— Supplied passage —
□ □ □ □ □

Dyke spent around two hours at the college, speaking to students, staff and media contacts. He also took part in a 45-minute meet the press-style session in the television studio with Tony Metcalf, head of the school of journalism.

Off-the-pitch row

Fantasy football fans at the Evening Standard are embroiled in an off-the-pitch row following the results of the paper’s annual contest.

Bitter losers, who missed out on top cash prizes, are claiming they were unable to make transfers because bosses at Associated Newspapers decided to bar internet access to the fantasy football site halfway through the season – in a bid to stop reporters messing about when they should be working.

Fantasyleague.com – which ran the Standard’s league – was one of the websites hit by the cull. Other sites include porn and gay cottaging sites.

All Hart, no tactics

Elsewhere in Fantasy football-land, Sevenoaks Chronicle editor Paul Hart, after an epic 14 years in the job, might be expected to know a thing or two about the beautiful game. So it’s with some glee that his colleagues report his final position in the season’s rankings. Bottom. The winner, reporter Ross Purdie, scored almost double the number of points. “At least he supports Ipswich Town, so losing is a way of life,” an insider cheerfully notes.

Ed feels their pain

Here at the kennel, editor Ian Reeves – who will be leading the PG team out in the magazine’s 5-a-side tournament on 26 July – proved his footballing worth by finishing bottom, out of 33, in PG’s fantasy superleague. (Subs: we don’t need to include this one – Ed.)

Let the battle commence

The sight of a dozen or so heaving, sweating parliamentary hacks trying to out-muscle each other is hardly a novel one – closing time at Annie’s Bar springs to mind, for a start.

□ □ □ □ □

— Given data —
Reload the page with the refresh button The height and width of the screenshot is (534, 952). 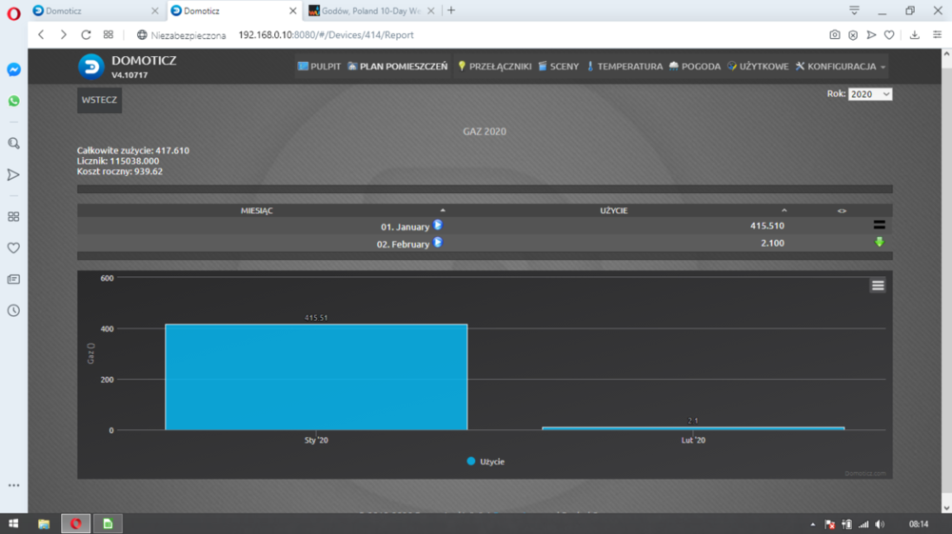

□ □ □ □ □

— Required work —
[1] Answer these questions about the press diary:
(a) How long did Dyke spend at the college?
(b) Which website ran the Evening Standard's fantasy football league?
(c) Out of how many players did Ian Reeves finish bottom in PG's fantasy superleague?
[2] Can you write the next part of the press diary, starting after its final sentence?

— Task-by-task results —
[1]
(a) Around two hours.
(b) Fantasyleague.com.
(c) 33.

[2]
So, it’s with some surprise that Dog hears of a charity trying to charge the public for the pleasure of seeing just such a spectacle. But all becomes clear: it’s the annual House of Lords versus House of Commons tug-of-war competition, to raise money for Macmillan Cancer Relief. One of the five matches sees heavyweights from the broadcasting lobby take on their newspaper counterparts. Adam Boulton, John Pienaar and Jeremy “Bruiser” Bowen limber up for the television luvvies, while Simon Carr, Mike Steele and, er, burly David Hencke are among the newspapermen.

The action starts at 6.30pm on Monday, 16 June at Victoria Tower Gardens, next to the House of Lords.

Media feels brunt of Celtic backlash

The Scottish Daily Record’s decision to brand three Celtic FC players as “thugs and thieves” following a fracas with one of its photographers outside a Newcastle nightclub at Christmas, continues to cause grief.

For the Record, the continuing boycott by Celtic supporters has hardly helped ongoing circulation problems. But it has also had nasty repercussions for media men who have nothing whatsoever to do with the Record.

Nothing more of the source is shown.